- Work required: The full set of records below is to be reproduced without a single alteration.

- Data to process:

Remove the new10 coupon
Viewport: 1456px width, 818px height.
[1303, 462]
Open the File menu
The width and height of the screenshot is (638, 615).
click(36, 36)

- Response:
Remove the new10 coupon
Viewport: 1456px width, 818px height.
[1303, 462]
Open the File menu
The width and height of the screenshot is (638, 615).
click(36, 36)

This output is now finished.